My first year of being a non-traditional student was less than typical, as it started with a child recovering from a serious injury and ended with a home purchase and renovation — not for the faint of heart! I was looking forward to a calmer round this academic year, and Fall 2016 delivered in some ways, though it was complicated by getting used to new routines with Gabriel starting kindergarten.
I thought the fall routine was tricky, but this semester was more so, as I scrambled to rearrange things to get to a class that started at the same time as my child’s school and to meet the requirements of my practicum course. Lots of running to and fro, and more of it than I would like to far-flung suburban destinations.
A couple of weeks ago, one of my classmates, who does not have children, but is around young kids a decent bit, commented that she doesn’t know how I do it — kid, school, etc. Her comment echoed the thought that has gone through my head almost every Monday and Wednesday morning at 8:55am this semester, when I am somehow, miraculously, in class on time, with my assignment to hand in, having orchestrated my own and a five-year-old’s morning, including dressing, eating a wholesome breakfast, and packing lunches and snacks. Add on the bike ride, and it feels like I’ve completed an Olympic event before I sit down for class — I don’t know how I do it week after week, either, but here I am!

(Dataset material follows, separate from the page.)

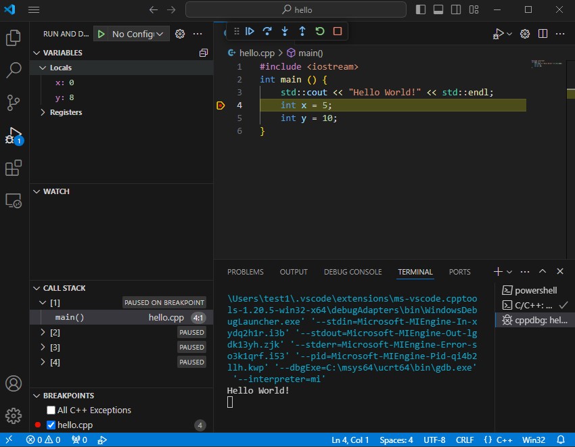Restart the debugging session
This screenshot has height=447, width=575.
(320, 31)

The above circus would not be possible (or would, at least, be more complicated and expensive) without some help getting G to school: my FIL faithfully showing up for a Monday morning breakfast date and school drop-off, and Matthew taking Wednesday morning school duty. Meanwhile, my MIL and the handy-dandy school bus have helped free up some time in the afternoons.
After tomorrow morning’s exam (extra fun because it starts at 8:00am, an hour earlier than the regular class start time), I’ll be two-thirds of the way through the school part of this journey. This second year, more than the first year, the doubts are rearing their heads — Was this the right choice, or was I too hasty? A responsible use of my time? A responsible financial choice? Worth going into debt for? Will I find a job a want? With an acceptable commute? And on and on. The answer, of course, remains to be seen . . . .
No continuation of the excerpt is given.